United States District Court, M.D. Louisiana

July 13, 2018

HOSEY COLBERT, ET AL.
v.
CITY OF BATON ROUGE/ PARISH OF EAST BATON ROUGE, ET AL.

          RULING AND ORDER

          BRIAN A. JACKSON, CHIEF JUDGE UNITED STATES DISTRICT COURT.

         Before the Court is the second Motion to Dismiss All Remaining Claims (Doc. 89) filed by Defendant, Dr. Robert Blanche ("Dr. Blanche") seeking dismissal, under Federal Rule of Civil Procedure 12(b)(6), of all remaining claims against him that were asserted in the First Amended Complaint (Doc. 23). The Court granted in part and denied in part Dr. Blanche's first Motion to Dismiss. (Doc 68). Thus, the only claims by Plaintiffs, Hosey Colbert and Shantita Colbert, remaining against Dr. Blanche are the claims asserted against Dr. Blanche in his alleged official capacity (Monell liability) and the claims alleging his failure to supervise or train prison medical staff. Plaintiffs filed an Opposition to the second motion. (Doc. 93). For the reasons explained herein, the Motion to Dismiss All Remaining Claims (Doc. 89) is DENIED.

         Also before the Court is the Motion to Reconsider (Doc. 92) filed by Plaintiffs, seeking reconsideration of the Court's Ruling and Order, which dismissed Defendants, Dr. Charlie H, Bridges ("Dr. Bridges") and Dr.

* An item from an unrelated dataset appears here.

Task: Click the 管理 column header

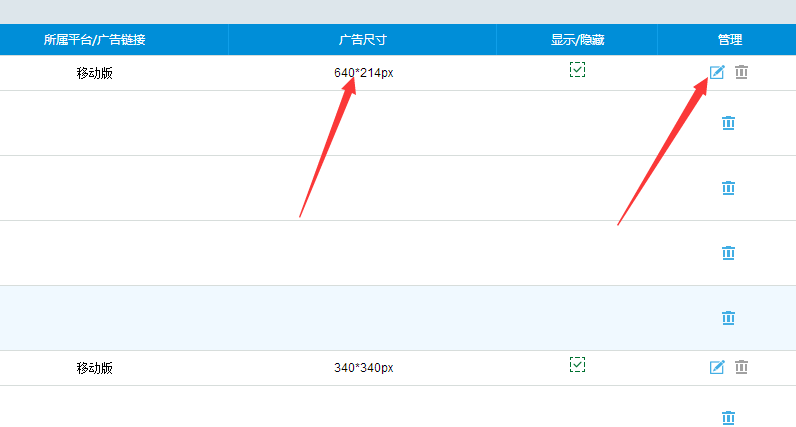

Blanche without prejudice. (Doc. 88). Plaintiffs assert that the Ruling and Order conflicts with a prior decision in this case, and overlooks the law on the constitutional standard of health care. (Doc. 92-1 at p. 1). The motion is unopposed. For the reasons explained herein, the Motion to Reconsider (Doc. 92) is GRANTED IN PART and DENIED IN PART.

         I. MOTION TO DISMISS

         As a threshold matter, the Court notes that Dr. Blanche's motion is procedurally improper under Fed.R.Civ.P. 12(g). Federal Rule of Civil Procedure 12(g)(2) provides: "[e]xcept as provided in Rule 12(h)(2) or (3), a party that makes a motion under this rule must not make another motion under this rule raising a defense or objection that was available to the party but omitted from its earlier motion." Rule 12(h)(1) provides that the defenses listed in Rule 12(b)(2)-(5) are waived if not raised in its first motion under Rule 12 or its responsive pleading. However, Rule 12(h)(2) provides that the defense afforded by 12(b)(6), failure to state a claim upon which relief can be granted, can be raised in any pleading allowed or ordered under Rule 7(a), by a Rule 12(c) motion for judgment on the pleadings, or at trial.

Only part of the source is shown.